Soon after 1907, Brancusi’s mature period commenced. He began utilizing abstracted forms and sculpting by direct carving, a method characterized by working directly with the material, as opposed to the significantly more common practice of making a model to be cast or executed by others. As his work evolved, Brancusi became immersed in the Parisian avant-garde. Though he was never a member of any organized art movement, his friends included Marcel Duchamp, Fernand Léger, Henri Matisse, Amedeo Modigliani, and Henri Rousseau. In 1913, five of Brancusi’s sculptures were included in the Armory Show in New York. Alfred Stieglitz presented the first solo show of Brancusi’s work at 291, his New York gallery, in 1914. In 1927, a historic trial was initiated in the United States to determine whether a version of Brancusi’s Bird in Space was liable for duty as a manufactured object or as a work of art. The court decided in 1928 that the sculpture was a work of art.

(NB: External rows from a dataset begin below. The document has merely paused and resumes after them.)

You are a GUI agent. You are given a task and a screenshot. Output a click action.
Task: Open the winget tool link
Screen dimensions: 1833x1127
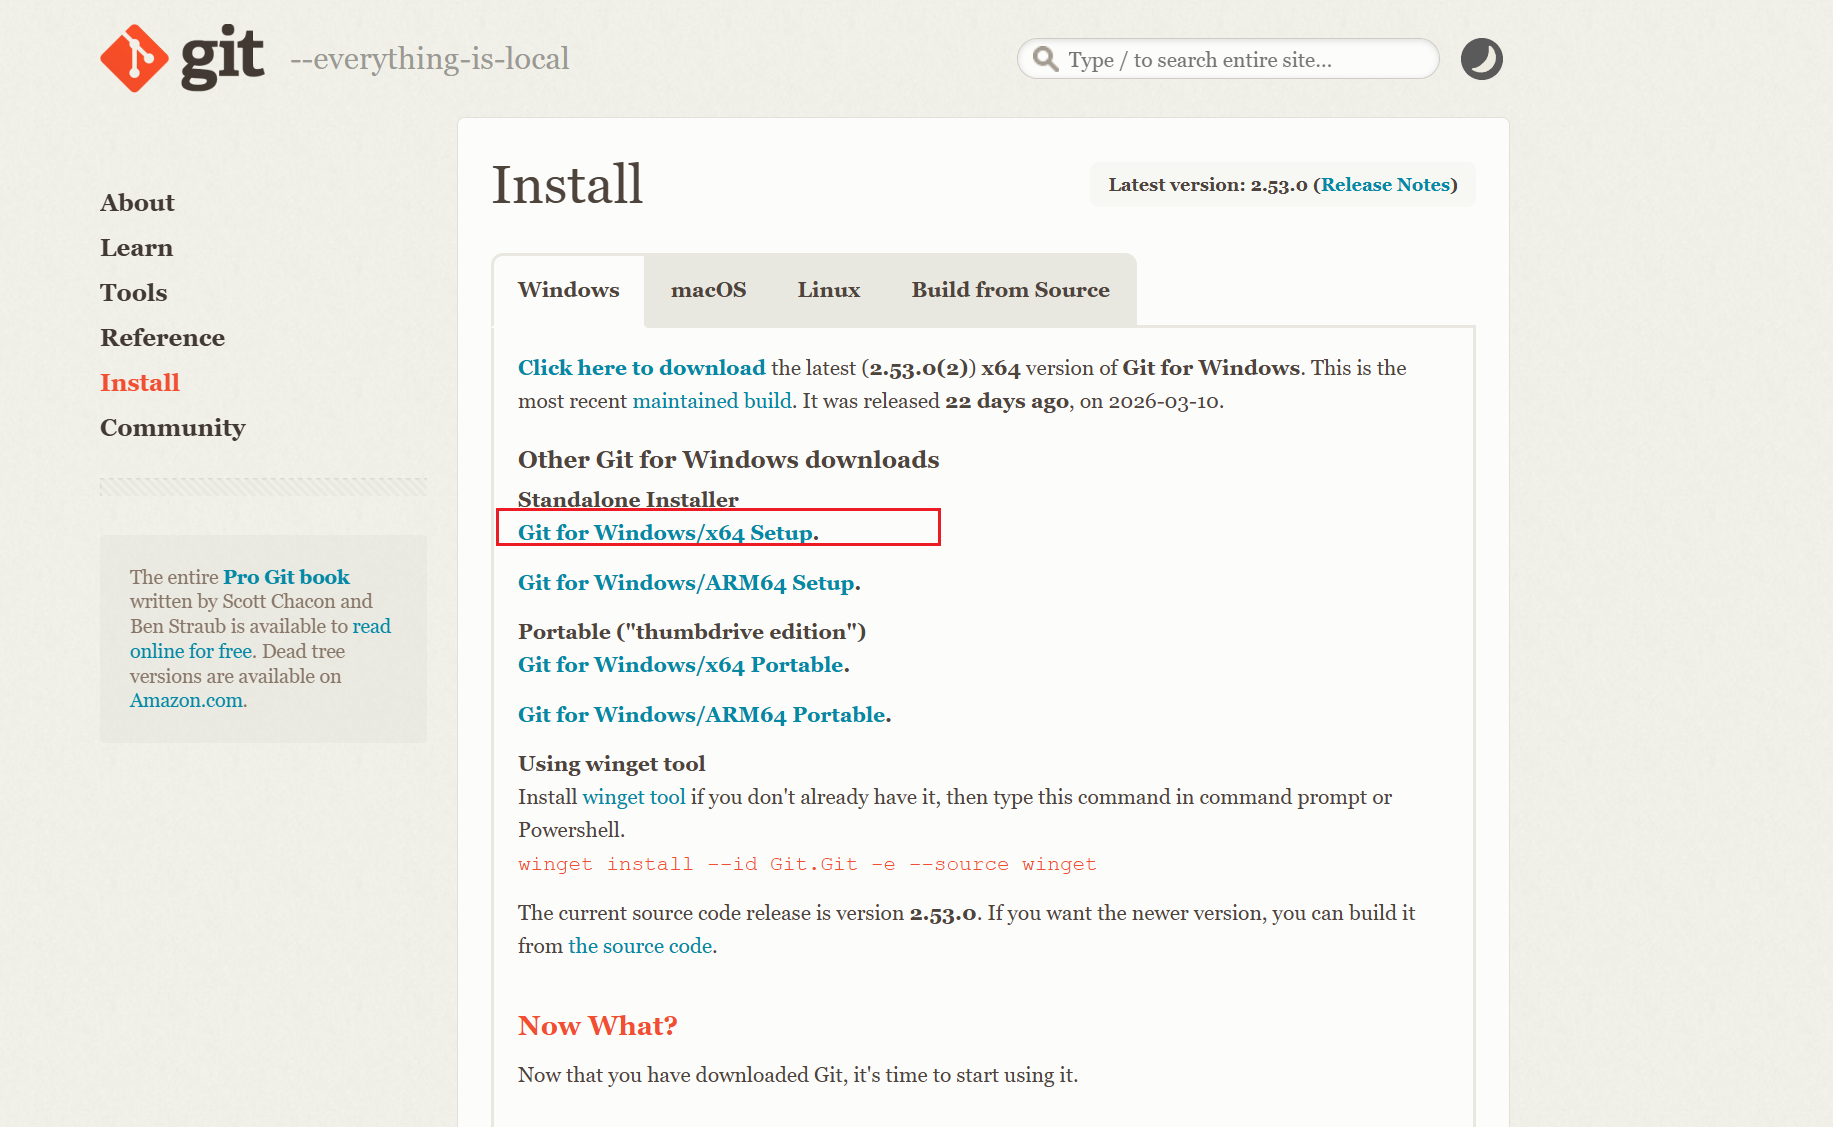[634, 797]
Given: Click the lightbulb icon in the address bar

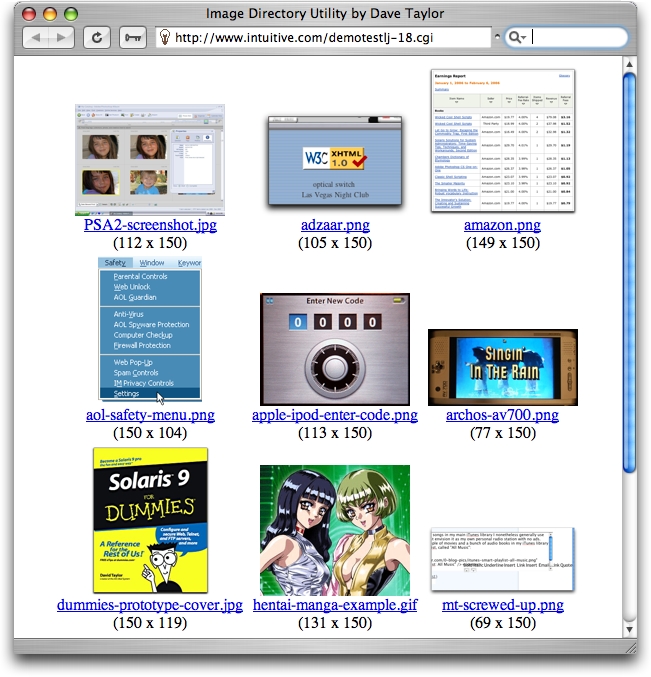Looking at the screenshot, I should [x=164, y=37].
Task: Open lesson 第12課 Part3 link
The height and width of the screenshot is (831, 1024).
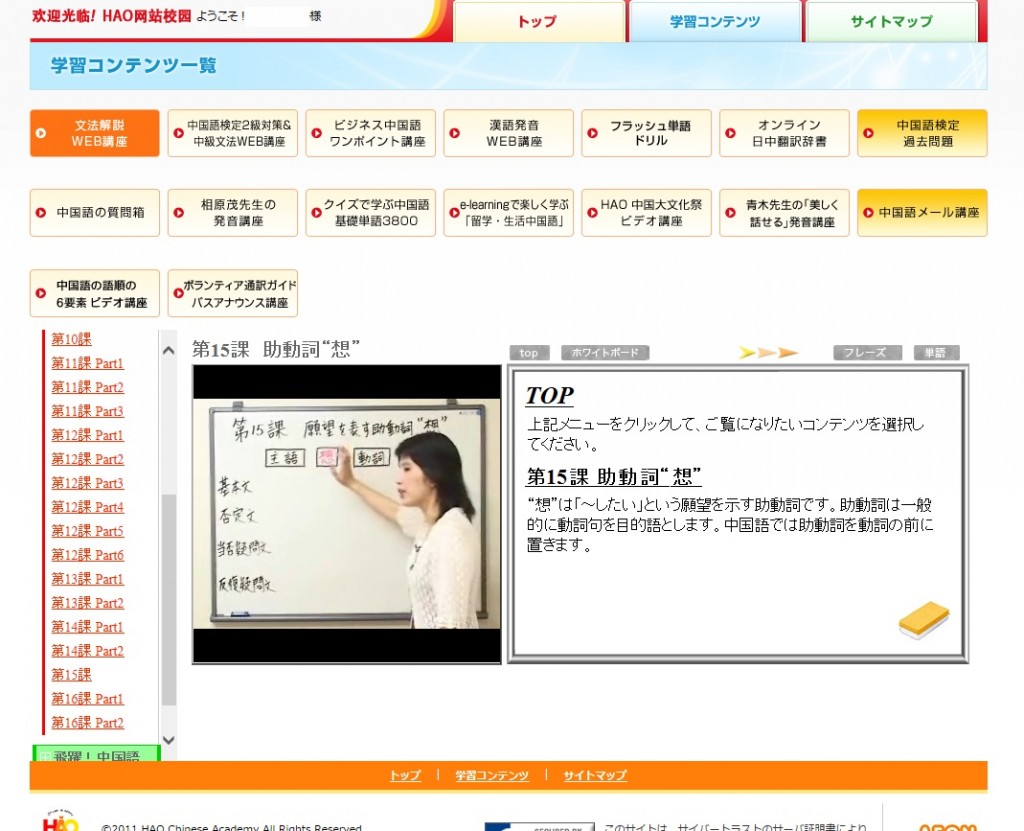Action: [88, 483]
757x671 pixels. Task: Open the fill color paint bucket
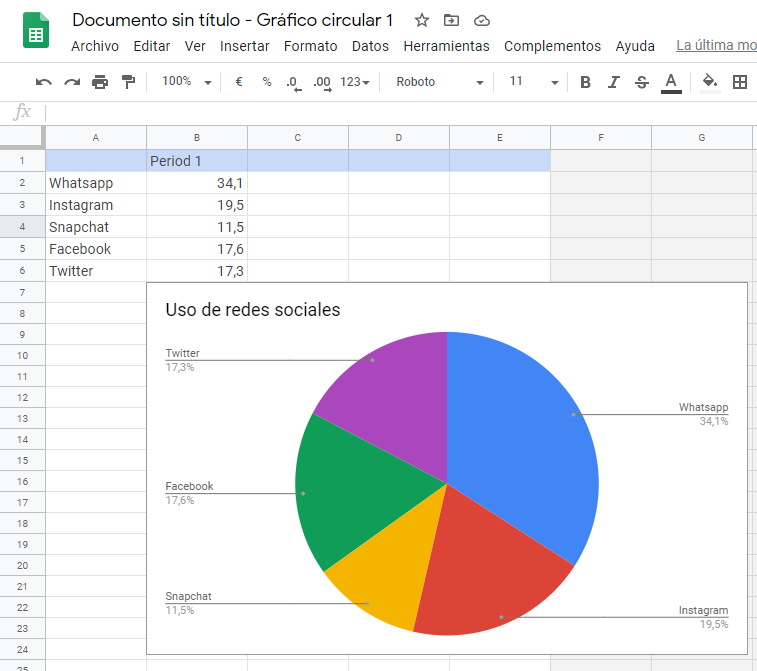point(710,82)
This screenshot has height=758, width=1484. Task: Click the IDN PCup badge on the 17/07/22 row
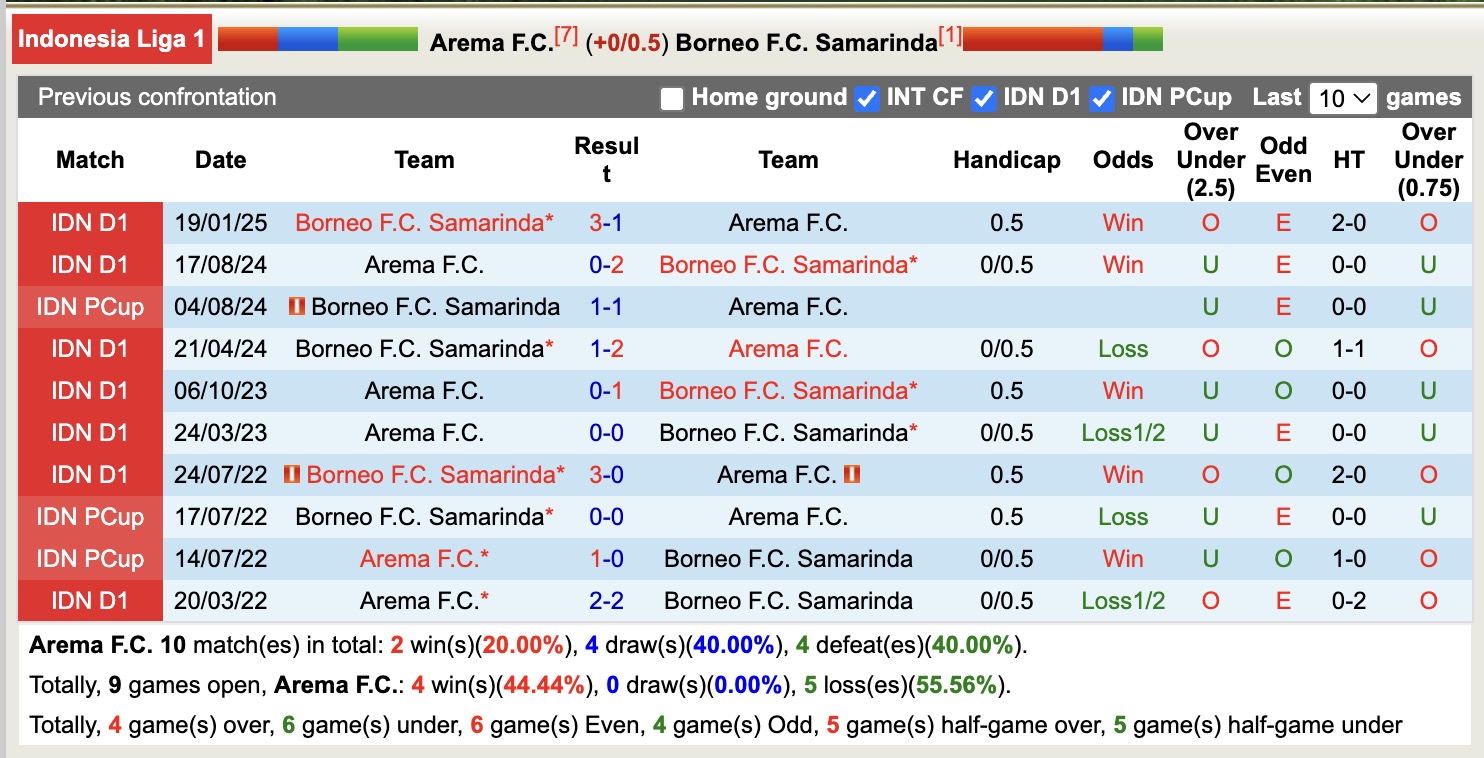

In 1935, Brancusi was commissioned to create a war memorial in Târgu Jiu, Romania, for which he designed a sculptural ensemble that includes The Table of Silence, The Gate of Kiss, and a monumental Endless Column. The project embodies the concerns most essential to Brancusi’s art: the idealization of aesthetic form; the integration of architecture, sculpture, and furniture; and the poetic evocation of spiritual thought. After 1938, Brancusi continued to work in Paris. His last sculpture, a plaster Grand Coq, was completed in 1949. In the years following, he continued to adjust and refine sculptural groupings in his studio, a project that epitomized his interest in creating dynamic dialogues among various works and the spaces they inhabit. In 1955, the first retrospective of Brancusi’s work was held at the Solomon R. Guggenheim Museum, New York, before traveling to the Philadelphia Museum of Art.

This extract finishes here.